Vice President Nathan Homer Knorr inherited the presidency upon Rutherford's death in 1942 but left doctrinal matters largely in the hands of Frederick W. Franz, who joined the sect under Russell and had been serving at Brooklyn headquarters since 1920. Lacking the personal magnetism and charisma of Russell and Rutherford, Knorr focused followers' devotion on the 'Mother' organization rather than on himself.

After decades of publishing books and booklets authored by its presidents Russell and Rutherford, the Watchtower Society began producing literature that was written anonymously. But it was not impersonal, since the organization itself was virtually personified, and readers were directed to "show our respect for Jehovah's organization, for she is our mother and the beloved wife of our heavenly Father, Jehovah God." (The Watchtower, May 1, 1957, p. 285)

A superb administrator, Knorr shifted the sect's focus from dynamic leadership to dynamic membership. He initiated training programs to transform members into effective recruiters.

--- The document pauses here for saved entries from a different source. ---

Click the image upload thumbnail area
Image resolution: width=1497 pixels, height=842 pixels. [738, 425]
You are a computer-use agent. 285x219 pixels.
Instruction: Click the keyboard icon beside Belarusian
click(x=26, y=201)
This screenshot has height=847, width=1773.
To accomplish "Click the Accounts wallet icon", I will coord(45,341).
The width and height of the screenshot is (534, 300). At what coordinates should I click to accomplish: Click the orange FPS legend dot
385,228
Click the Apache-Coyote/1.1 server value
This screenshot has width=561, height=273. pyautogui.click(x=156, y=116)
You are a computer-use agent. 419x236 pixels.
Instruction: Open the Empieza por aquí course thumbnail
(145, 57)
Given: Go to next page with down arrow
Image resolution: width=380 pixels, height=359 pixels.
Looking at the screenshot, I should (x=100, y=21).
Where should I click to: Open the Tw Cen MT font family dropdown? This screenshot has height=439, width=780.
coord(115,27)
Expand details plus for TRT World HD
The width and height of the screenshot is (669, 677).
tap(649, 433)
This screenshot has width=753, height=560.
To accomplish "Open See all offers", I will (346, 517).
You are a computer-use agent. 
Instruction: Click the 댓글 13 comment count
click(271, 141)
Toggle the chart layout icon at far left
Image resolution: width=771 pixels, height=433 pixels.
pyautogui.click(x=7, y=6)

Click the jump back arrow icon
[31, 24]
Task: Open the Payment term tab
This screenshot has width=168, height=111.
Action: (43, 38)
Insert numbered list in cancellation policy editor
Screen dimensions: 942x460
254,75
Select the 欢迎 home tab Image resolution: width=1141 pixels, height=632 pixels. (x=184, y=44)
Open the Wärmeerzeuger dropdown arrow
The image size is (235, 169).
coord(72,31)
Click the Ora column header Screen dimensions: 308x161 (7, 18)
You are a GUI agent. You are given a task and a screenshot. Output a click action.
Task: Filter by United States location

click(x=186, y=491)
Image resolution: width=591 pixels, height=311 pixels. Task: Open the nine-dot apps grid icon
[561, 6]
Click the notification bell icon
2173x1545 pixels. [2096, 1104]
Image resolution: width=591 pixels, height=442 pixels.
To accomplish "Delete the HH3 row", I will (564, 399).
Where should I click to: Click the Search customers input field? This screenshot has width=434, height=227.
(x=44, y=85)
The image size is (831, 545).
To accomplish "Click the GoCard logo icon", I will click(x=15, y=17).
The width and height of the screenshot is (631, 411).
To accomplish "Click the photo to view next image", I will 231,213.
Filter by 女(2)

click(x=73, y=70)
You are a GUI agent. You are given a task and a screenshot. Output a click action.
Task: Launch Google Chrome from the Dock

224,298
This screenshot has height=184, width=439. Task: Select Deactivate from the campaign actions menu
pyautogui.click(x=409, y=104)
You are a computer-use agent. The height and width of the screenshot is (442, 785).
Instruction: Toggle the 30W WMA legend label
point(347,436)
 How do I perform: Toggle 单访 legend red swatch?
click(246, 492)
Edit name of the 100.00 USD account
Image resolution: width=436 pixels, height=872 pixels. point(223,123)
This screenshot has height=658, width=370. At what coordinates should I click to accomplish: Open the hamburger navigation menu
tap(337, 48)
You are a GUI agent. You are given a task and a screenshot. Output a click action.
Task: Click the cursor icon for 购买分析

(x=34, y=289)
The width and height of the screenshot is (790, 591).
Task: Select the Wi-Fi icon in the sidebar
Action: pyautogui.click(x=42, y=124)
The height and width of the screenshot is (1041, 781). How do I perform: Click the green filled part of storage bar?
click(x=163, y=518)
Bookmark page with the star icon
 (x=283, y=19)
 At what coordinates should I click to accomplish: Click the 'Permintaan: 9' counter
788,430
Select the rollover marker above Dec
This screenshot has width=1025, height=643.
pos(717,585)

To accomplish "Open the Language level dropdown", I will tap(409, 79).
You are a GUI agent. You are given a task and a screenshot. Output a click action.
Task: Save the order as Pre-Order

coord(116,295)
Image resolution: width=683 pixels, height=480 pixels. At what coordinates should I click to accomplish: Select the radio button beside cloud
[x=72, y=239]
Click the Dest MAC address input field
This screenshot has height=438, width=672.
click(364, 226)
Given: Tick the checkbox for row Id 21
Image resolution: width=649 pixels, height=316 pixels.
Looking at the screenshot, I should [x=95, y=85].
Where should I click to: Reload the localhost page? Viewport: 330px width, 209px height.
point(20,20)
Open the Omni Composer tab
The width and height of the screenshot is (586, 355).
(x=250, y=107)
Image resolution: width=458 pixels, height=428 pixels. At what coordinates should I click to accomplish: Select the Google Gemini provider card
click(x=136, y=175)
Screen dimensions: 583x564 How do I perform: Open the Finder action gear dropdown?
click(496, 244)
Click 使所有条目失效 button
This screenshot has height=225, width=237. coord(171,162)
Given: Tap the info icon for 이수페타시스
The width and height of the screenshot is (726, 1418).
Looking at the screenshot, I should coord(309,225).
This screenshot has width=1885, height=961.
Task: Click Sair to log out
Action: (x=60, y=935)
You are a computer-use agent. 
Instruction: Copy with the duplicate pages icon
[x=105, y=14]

Instead of carrying a portable phonograph from house to house, playing recordings of "Judge" Rutherford's lectures at people's doorsteps, the average Jehovah's Witness began receiving instruction on how to speak persuasively. Men, women, and children learned to give sermons at the doors on a variety of subjects.

Meanwhile Fred Franz worked behind the scenes to restore faith in the sect's chronological calculations, a subject largely ignored following Rutherford's prophetic failure in 1925. The revised chronology established Christ's invisible return as having taken place in 1914 rather than 1874, and, during the 1960's, the Society's publications began pointing to the year 1975 as the likely time for Armageddon and the end of the world.

The prevailing belief among Jehovah's Witnesses today is that the Society never predicted "the end" for 1975, but that some over-zealous members mistakenly read this into the message. However, the official prediction is well documented. See, for example, the article titled "Why Are You Looking Forward to 1975?" in The Watchtower of August 15, 1968, pp. 494-501. Allowing for a small margin of error, it concludes a lengthy discussion with this thought: "Are we to assume from this study that the battle of Armageddon will be all over by the autumn of 1975, and the long-looked-for thousand-year reign of Christ will begin by then? Possibly, but we wait to see how closely the seventh thousand-year period of man's existence coincides with the sabbathlike thousand-year reign of Christ. . . . It may involve only a difference of weeks or months, not years." (p. 499) For several other quotes pointing specifically to 1975, see the book Index of Watchtower Errors (by David A. Reed, Baker Book House, 1990) pages 106-110.

Knorr's training programs for proselytizing, plus Franz' apocalyptic projections for 1975, combined to produce rapid growth in membership, the annual rate of increase peaking at 13.5 percent in 1974. All of this pushed meeting attendance at JW Kingdom Halls from around 100,000 in 1941 to just under 5 million in 1975. Growth since then has been slower, but fairly steady in most years, with the result that nearly 11.5 million gathered at Kingdom Halls in the spring of 1992 for the Witnesses' annual communion or "Memorial" service commemorating Christ's death with unleavened bread and red wine.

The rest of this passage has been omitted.